Task to carry out:
Reproduce the material below word for word, leaving out the pictures.

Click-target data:
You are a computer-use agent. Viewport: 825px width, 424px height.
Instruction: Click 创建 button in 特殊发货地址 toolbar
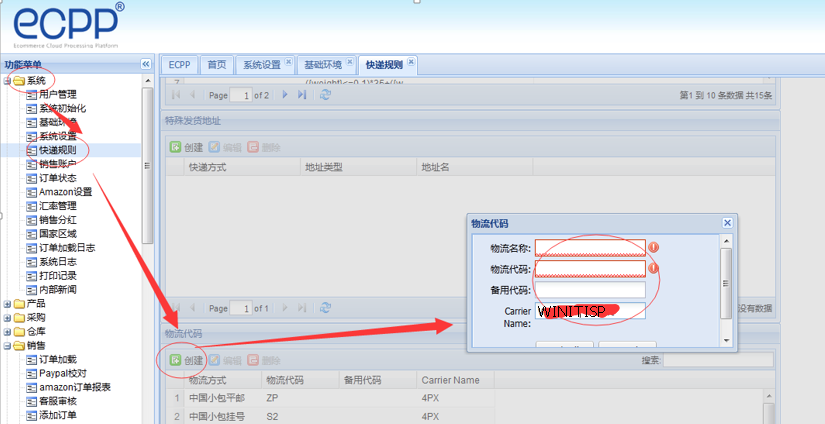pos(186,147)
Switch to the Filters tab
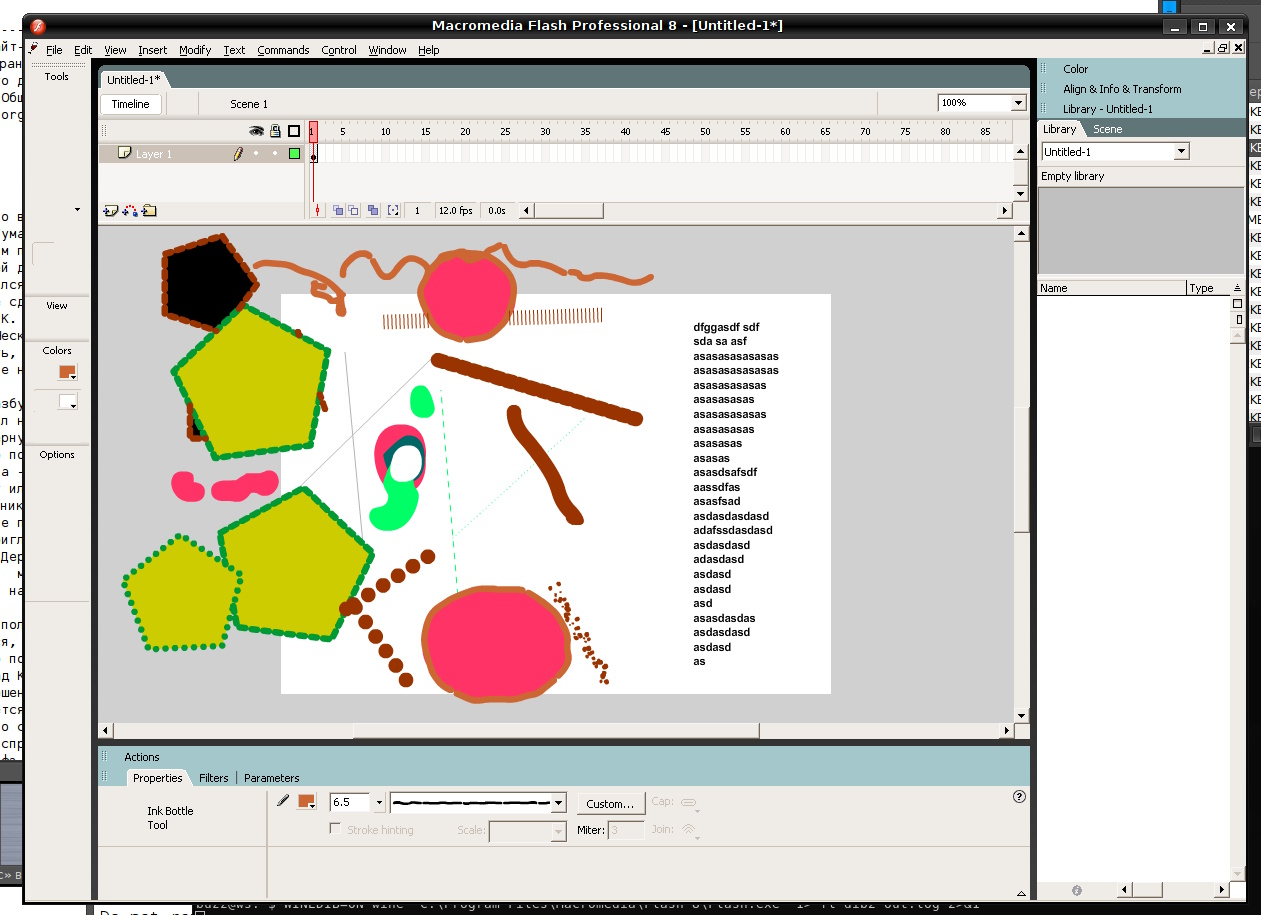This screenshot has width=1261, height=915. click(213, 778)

Written response:
You are a computer-use agent. Viewport: 825px width, 424px height.
Instruction: Click 创建 button in 特殊发货地址 toolbar
pos(186,147)
Switch to the Filters tab
This screenshot has width=1261, height=915. click(213, 778)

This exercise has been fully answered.